Last Saturday, the National Assembly’s Standing Committee turned down the resignation submitted by its member Dang Thi Hoang Yen, who is facing the removal of her NA membership for dishonesty shown in her record details.

 

Dang Thi Hoang Yen speaks at a NA meeting

Yen, a deputy of southern Long An Provice, submitted her resignation last Friday, one day before the Committee voted to cross her out of the list of NA deputies.

The vote was conducted at a meeting that Yen did not attend despite the committee’s request for her attendance.


Concerning her absence, Yen explained that she had lodged her resignation and had reported to the head of the NA’s Committee for Deputies’ Affairs, Nguyen Thi Nuong, that “her attendance was not necessary.”

Explaining the Committee’s rejection of Yen’s resignation, a senior official of the NA Committee for Deputies’ Affairs said, “Article 56 of the Law of Organization of the National Assembly states that “those National Assembly deputies who are no longer worthy of the people’s trust shall be removed from office by the National Assembly or the voters, depending on the seriousness of their errors.

“The National Assembly Standing Committee shall decide on bringing the case of removal from office of National Assembly deputies before the National Assembly or voters in localities where such deputies were elected at the proposals of the Vietnam Fatherland Front Central Committee, the provincial/municipal Fatherland Front Committees or of voters in localities where such deputies were elected.
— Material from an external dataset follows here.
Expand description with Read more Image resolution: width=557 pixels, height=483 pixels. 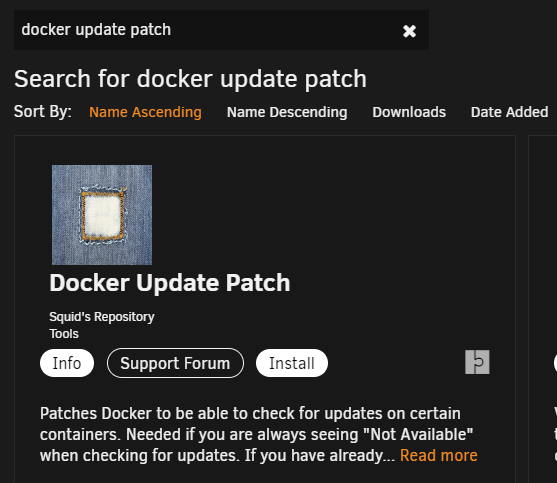click(438, 455)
“In cases where the National Assembly removes deputies from office, the removal from office must be approved by at least two-thirds of the total number of National Assembly deputies.
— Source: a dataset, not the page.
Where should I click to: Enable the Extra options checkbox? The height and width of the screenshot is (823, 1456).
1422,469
“In cases where voters remove National Assembly deputies from office, the removal shall be carried out according to the procedures prescribed by the National Assembly Standing Committee.”

As such, the Law does not include a concept of “resignation” and moreover, the “NA deputy” title is not a post appointed by the NA, so Yen’s resignation cannot be acceptable.

After the meeting, chairman of the NA Office, Nguyen Hanh Phuc, said the removal of Yen as a NA deputy will certainly be included in the agenda of the NA’s third session that will start on May 21, 2012.

It is expected that Yen’s removal will be decided on May 26.

The process of removal will be conducted based on the Law of Organization of the National Assembly, Phuc said.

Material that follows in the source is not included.